Brief: Copy the lines of the records below verbatim, starting at the line that contains "Given: Toggle the boxed T text filter icon" and ending at the line that contains "click(109, 358)". Include both of those lines.

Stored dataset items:
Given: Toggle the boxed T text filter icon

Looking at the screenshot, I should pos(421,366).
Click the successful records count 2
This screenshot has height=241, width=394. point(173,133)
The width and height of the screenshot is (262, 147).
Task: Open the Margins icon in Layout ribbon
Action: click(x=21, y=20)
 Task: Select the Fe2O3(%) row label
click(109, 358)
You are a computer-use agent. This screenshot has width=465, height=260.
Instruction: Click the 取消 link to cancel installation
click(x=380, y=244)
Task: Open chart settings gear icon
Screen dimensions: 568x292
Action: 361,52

* * *

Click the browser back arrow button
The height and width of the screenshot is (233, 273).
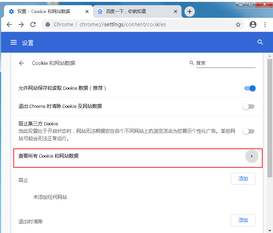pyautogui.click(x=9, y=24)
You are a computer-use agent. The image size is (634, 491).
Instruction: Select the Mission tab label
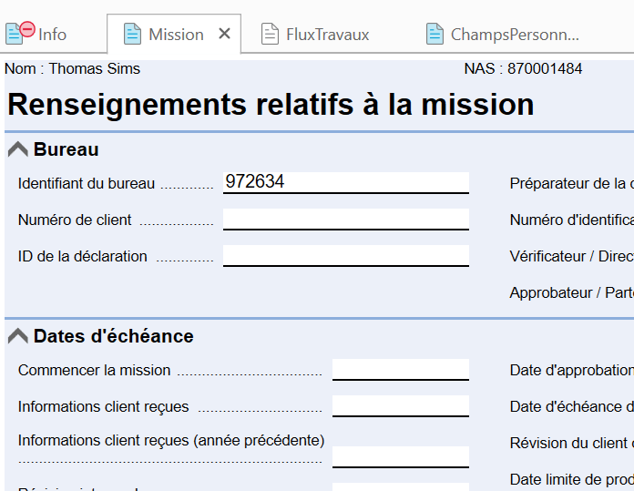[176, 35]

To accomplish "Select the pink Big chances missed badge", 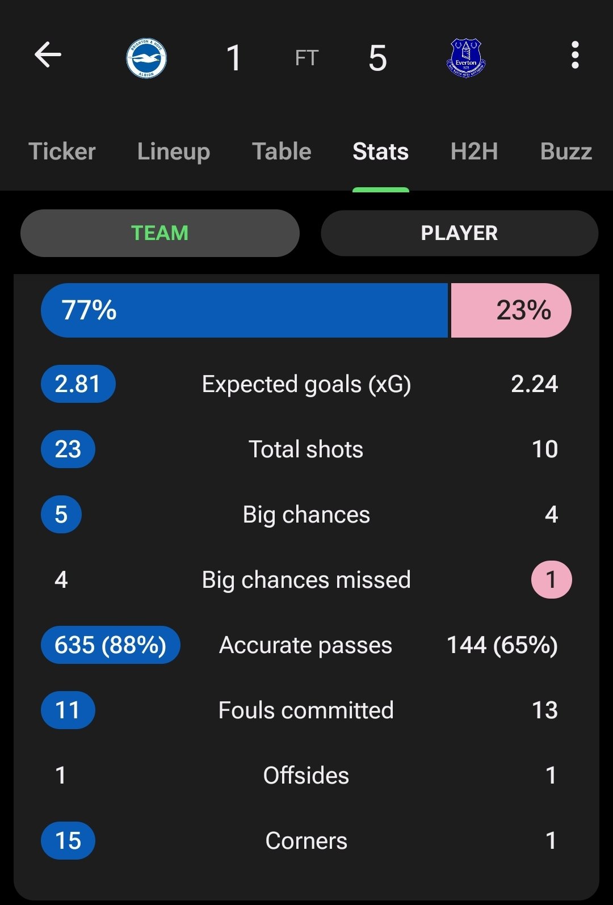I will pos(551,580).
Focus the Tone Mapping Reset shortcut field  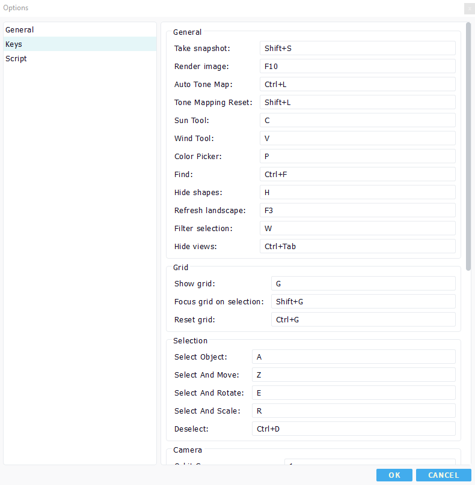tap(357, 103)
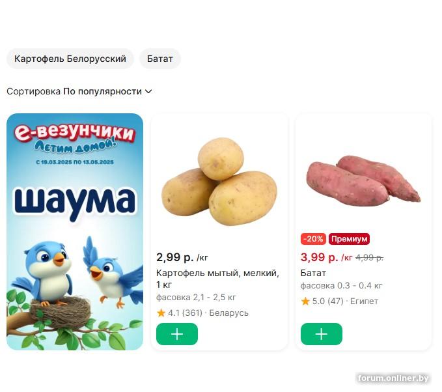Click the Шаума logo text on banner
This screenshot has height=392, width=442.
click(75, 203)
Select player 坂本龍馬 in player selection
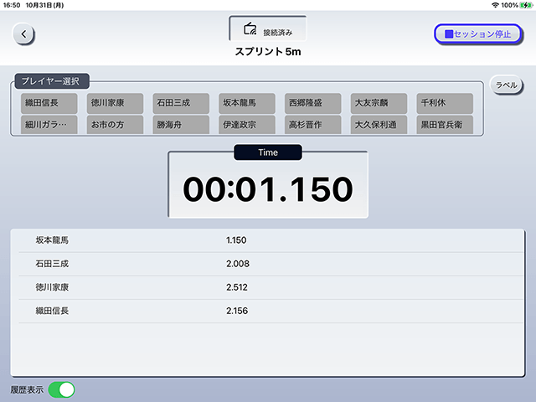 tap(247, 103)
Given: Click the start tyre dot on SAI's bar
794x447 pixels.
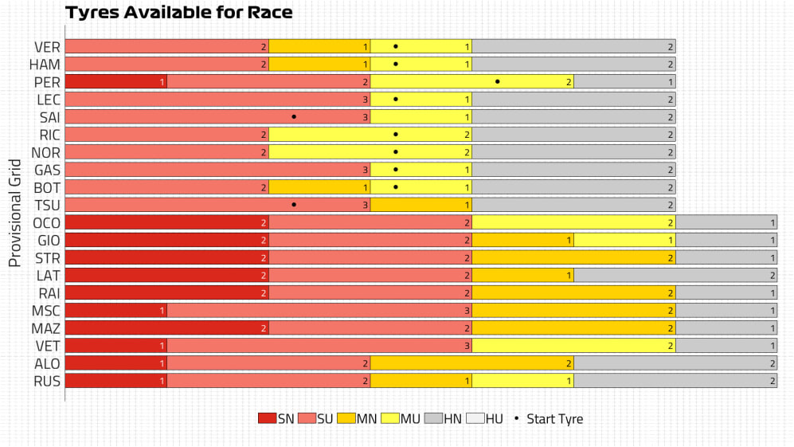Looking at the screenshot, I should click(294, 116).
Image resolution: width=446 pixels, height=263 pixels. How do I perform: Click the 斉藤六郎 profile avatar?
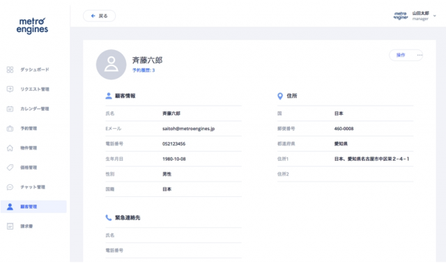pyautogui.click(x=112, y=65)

--

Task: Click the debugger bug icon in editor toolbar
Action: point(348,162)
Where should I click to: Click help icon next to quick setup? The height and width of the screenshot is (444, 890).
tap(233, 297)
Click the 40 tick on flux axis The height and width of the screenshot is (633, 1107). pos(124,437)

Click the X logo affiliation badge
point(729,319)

Exercise result:
Given: Toggle the boxed T text filter icon

Looking at the screenshot, I should pos(421,366).
Click the successful records count 2
This screenshot has height=241, width=394. point(173,133)
The width and height of the screenshot is (262, 147).
Task: Open the Margins icon in Layout ribbon
Action: click(x=21, y=20)
 Task: Select the Fe2O3(%) row label
click(109, 358)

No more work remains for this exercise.